[THE INPUT Boundary: Start]
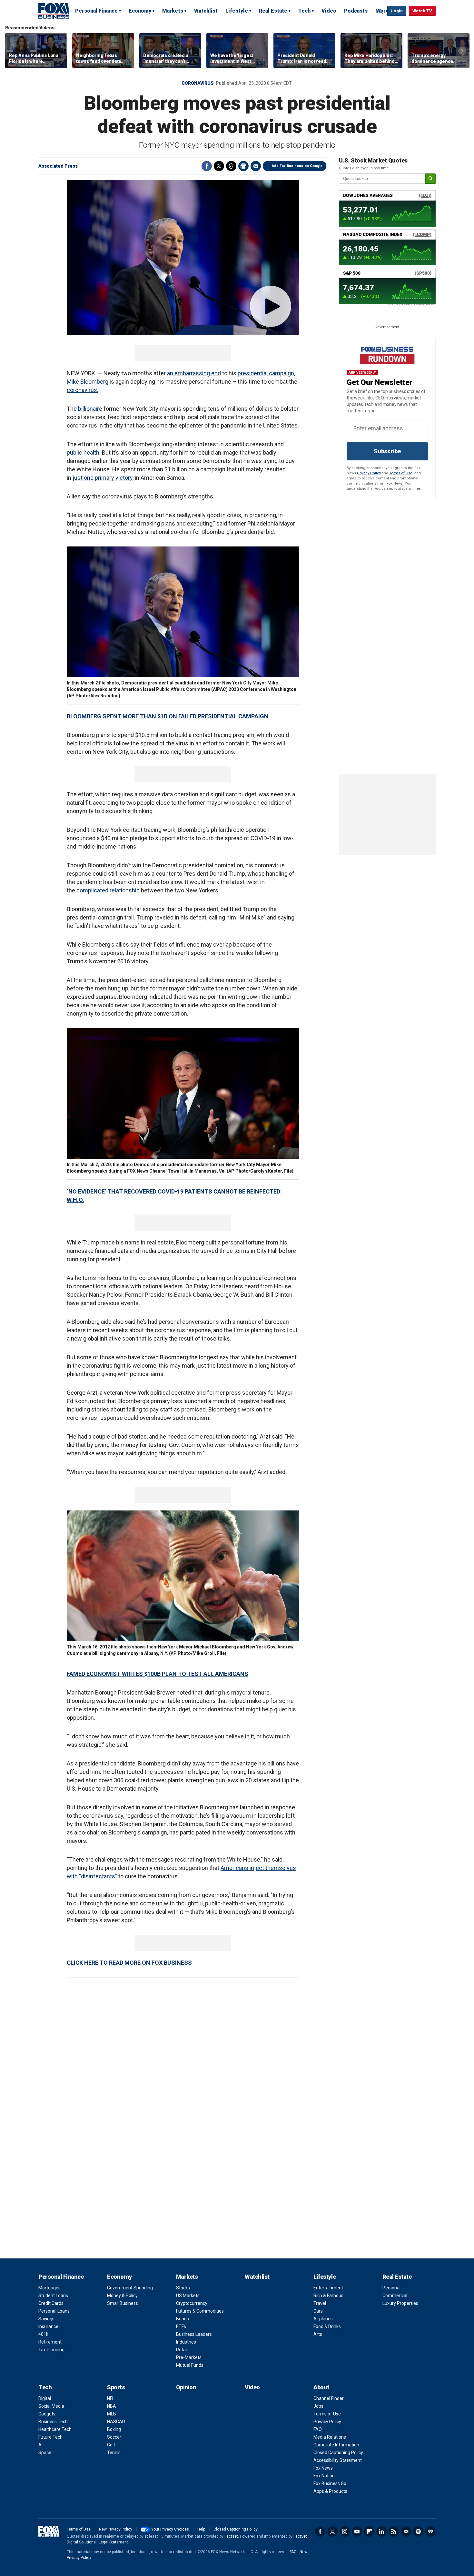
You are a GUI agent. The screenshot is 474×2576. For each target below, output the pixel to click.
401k (43, 2334)
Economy (140, 11)
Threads (231, 166)
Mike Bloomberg (87, 381)
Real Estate (273, 11)
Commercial (394, 2295)
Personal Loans (54, 2311)
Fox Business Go (329, 2483)
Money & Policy (122, 2295)
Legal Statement (113, 2542)
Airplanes (323, 2318)
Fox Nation (324, 2475)
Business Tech (53, 2421)
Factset (231, 2536)
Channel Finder (328, 2398)
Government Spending (130, 2287)
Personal (391, 2287)
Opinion (186, 2387)
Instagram (345, 2531)
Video (328, 11)
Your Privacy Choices (170, 2529)
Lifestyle (236, 11)
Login (397, 10)
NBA (111, 2406)
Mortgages (49, 2287)
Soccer (114, 2437)
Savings (46, 2318)
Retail (182, 2349)
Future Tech (50, 2437)
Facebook (207, 166)
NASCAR (116, 2421)
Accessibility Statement (337, 2460)
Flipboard (369, 2531)
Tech (304, 11)
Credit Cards (51, 2303)
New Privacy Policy (115, 2529)
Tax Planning (51, 2349)
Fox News (323, 2468)
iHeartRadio (430, 2531)
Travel (319, 2303)
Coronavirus (198, 83)
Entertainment (328, 2287)
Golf (111, 2444)
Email (256, 166)
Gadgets (46, 2413)
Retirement (50, 2342)
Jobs (318, 2406)
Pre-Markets (189, 2357)
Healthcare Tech (55, 2429)
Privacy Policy (369, 473)
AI (40, 2444)
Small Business (122, 2303)
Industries (186, 2342)
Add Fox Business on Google (297, 166)
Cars (318, 2311)
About (321, 2387)
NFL (110, 2398)
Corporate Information (336, 2444)
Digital (44, 2398)
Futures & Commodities (200, 2311)
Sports (116, 2387)
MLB (111, 2413)
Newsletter (406, 2531)
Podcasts (356, 11)
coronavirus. (82, 390)
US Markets (188, 2295)
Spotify (418, 2531)
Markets (172, 11)
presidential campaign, (266, 373)
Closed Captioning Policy (338, 2452)
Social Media (51, 2406)
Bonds (182, 2318)
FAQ (317, 2429)
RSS (394, 2531)
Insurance (48, 2326)
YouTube (357, 2531)
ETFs (181, 2326)
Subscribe (387, 451)
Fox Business (53, 11)
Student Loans (53, 2295)
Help (201, 2529)
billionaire (90, 408)
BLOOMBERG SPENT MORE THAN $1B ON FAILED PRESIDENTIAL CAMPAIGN (167, 716)
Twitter (219, 166)
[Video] (183, 257)
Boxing (114, 2429)
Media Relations (329, 2437)
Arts (317, 2334)
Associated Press (58, 166)
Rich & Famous (328, 2295)
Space (44, 2452)
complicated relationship (108, 890)
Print (243, 166)
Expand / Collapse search (381, 11)
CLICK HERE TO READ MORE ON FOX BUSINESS (129, 1962)
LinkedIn (381, 2531)
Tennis (114, 2452)
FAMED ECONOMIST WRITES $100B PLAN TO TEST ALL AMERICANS (157, 1673)
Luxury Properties (400, 2303)
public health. (84, 452)
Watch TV (422, 10)
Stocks (183, 2287)
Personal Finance (96, 11)
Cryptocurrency (191, 2303)
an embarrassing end (194, 373)
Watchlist (206, 11)
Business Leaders (194, 2334)
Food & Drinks (327, 2326)
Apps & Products (330, 2491)
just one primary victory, (103, 477)
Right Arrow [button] (462, 50)
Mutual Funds (189, 2365)
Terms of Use (400, 473)
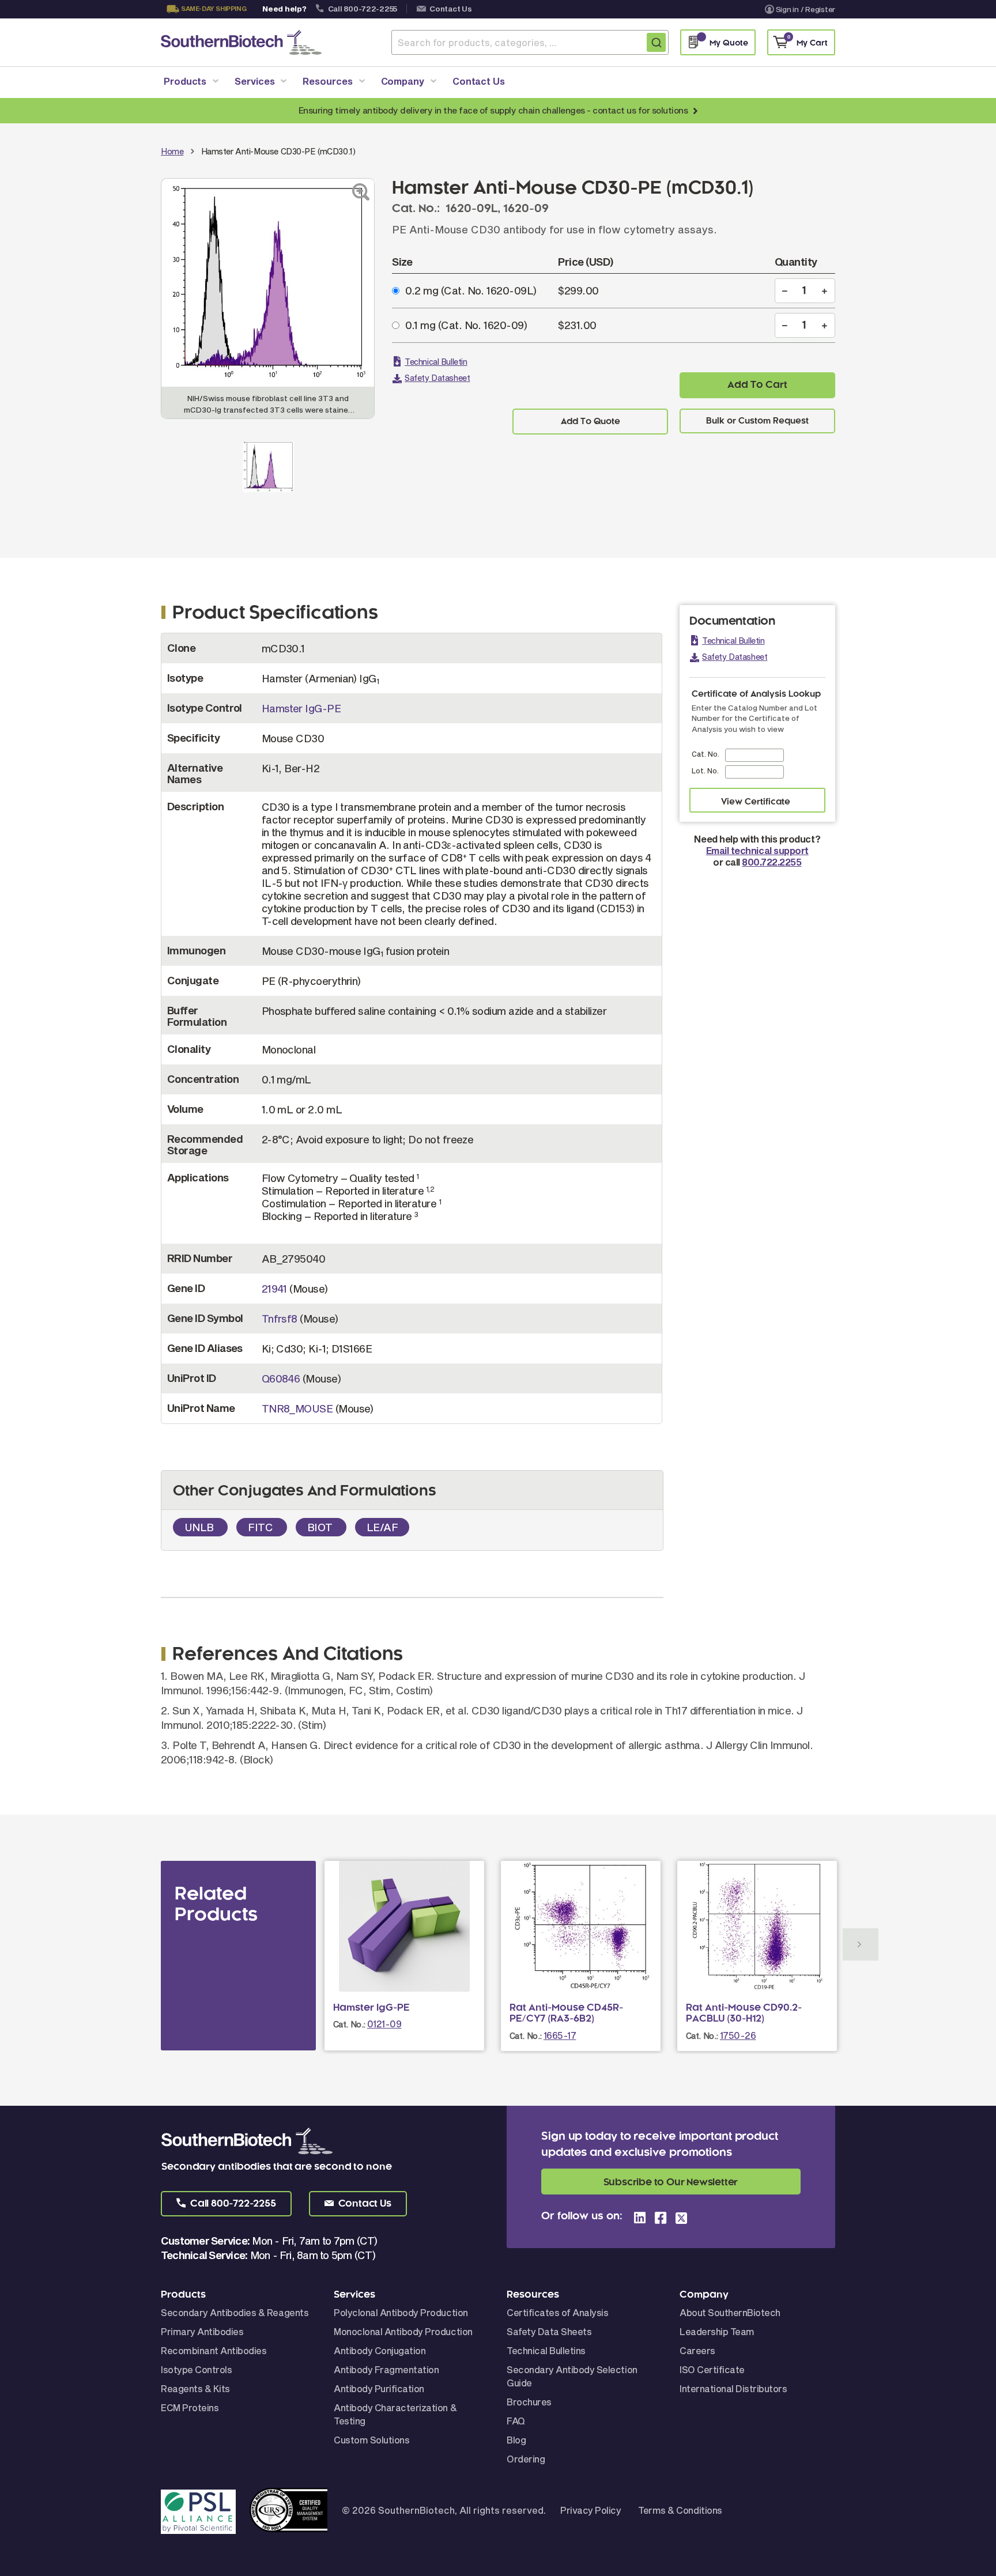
[THE INPUT Boundary: End]
# [AIM OF THE TASK]
From the records above, copy out the line with "Small Business (122, 2303)", the line with "Subscribe (387, 451)", and every line between them, word for word.

# [RESULT]
Small Business (122, 2303)
Industries (186, 2342)
Add Fox Business on Google (297, 166)
Cars (318, 2311)
About (321, 2387)
NFL (110, 2398)
Corporate Information (336, 2444)
Digital (44, 2398)
Futures & Commodities (200, 2311)
Sports (116, 2387)
MLB (111, 2413)
Newsletter (406, 2531)
Podcasts (356, 11)
coronavirus. (82, 390)
US Markets (188, 2295)
Spotify (418, 2531)
Markets (172, 11)
presidential campaign, (266, 373)
Closed Captioning Policy (338, 2452)
Social Media (51, 2406)
Bonds (182, 2318)
FAQ (317, 2429)
RSS (394, 2531)
Insurance (48, 2326)
YouTube (357, 2531)
ETFs (181, 2326)
Subscribe (387, 451)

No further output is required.